En effet, récemment, le président de la Chambre croate de l’agriculture (HPK) Mladen Jakopović a déclaré lors d’une conférence de presse que les agriculteurs qui continuent à utiliser des terres agricoles d’État même après l’expiration de leurs contrats de location sont de plus en plus surveillés par des inspecteurs agricoles, qui leur imposent des amendes.
Ils font cela parce que la Loi sur les terres agricoles stipule explicitement que l’utilisation des terres agricoles d’État sans base légale valide n’est pas autorisée. D’autre part, comme il l’a rappelé (et ce que nous savons depuis des années), les JLRS n’annoncent pas d’appels d’offres parce qu’ils n’ont soit personne pour le faire professionnellement, soit il s’agit d’une négligence. Jusqu’à présent, les JLRS ont souvent comblé une telle situation en signant des contrats à court terme avec des producteurs qui utilisaient la terre ou en émettant de soi-disant confirmations.
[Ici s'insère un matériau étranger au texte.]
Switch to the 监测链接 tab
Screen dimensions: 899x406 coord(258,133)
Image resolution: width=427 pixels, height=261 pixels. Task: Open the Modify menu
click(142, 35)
Cependant, la validité de ces documents a expiré, et les titulaires n’ont plus de base légale pour utiliser la terre.
Perte de temps
Dans ce numéro de Lider, il y a un texte de notre expert en agriculture et en industrie alimentaire, Zvjezdana Blažić, qui note que l’annonce des appels d’offres pour la location de terres agricoles d’État est attendue dans un grand nombre de municipalités et de villes à travers la Croatie, à partir du début de l’année prochaine. Cependant, à en juger par les pratiques passées, il est douteux que ces appels d’offres soient annoncés à temps. Parce que, comme l’écrit Blažić, ‘notre (société de conseil Smarter, éd.) estimation est qu’un temps considérable devra s’écouler entre l’annonce des appels d’offres individuels pour mener à bien l’ensemble de la procédure compliquée.’
Cela signifie à son tour que les inspecteurs agricoles pourraient avoir encore plus de travail à partir de l’année prochaine. En même temps, nous ne devrions pas immédiatement leur tirer dessus car les inspecteurs sont tenus de travailler selon la lettre de la loi. Ici, un problème se pose qui n’existerait pas si les dispositions légales concernant l’attribution des terres agricoles d’État étaient différentes. Par exemple, à l’époque du ministre Tihomir Jakovina, l’autorité de prendre des décisions sur l’attribution des terres a été transférée à l’État, et après son départ, elle a été restituée aux JLRS, bien que avec l’approbation de l’État.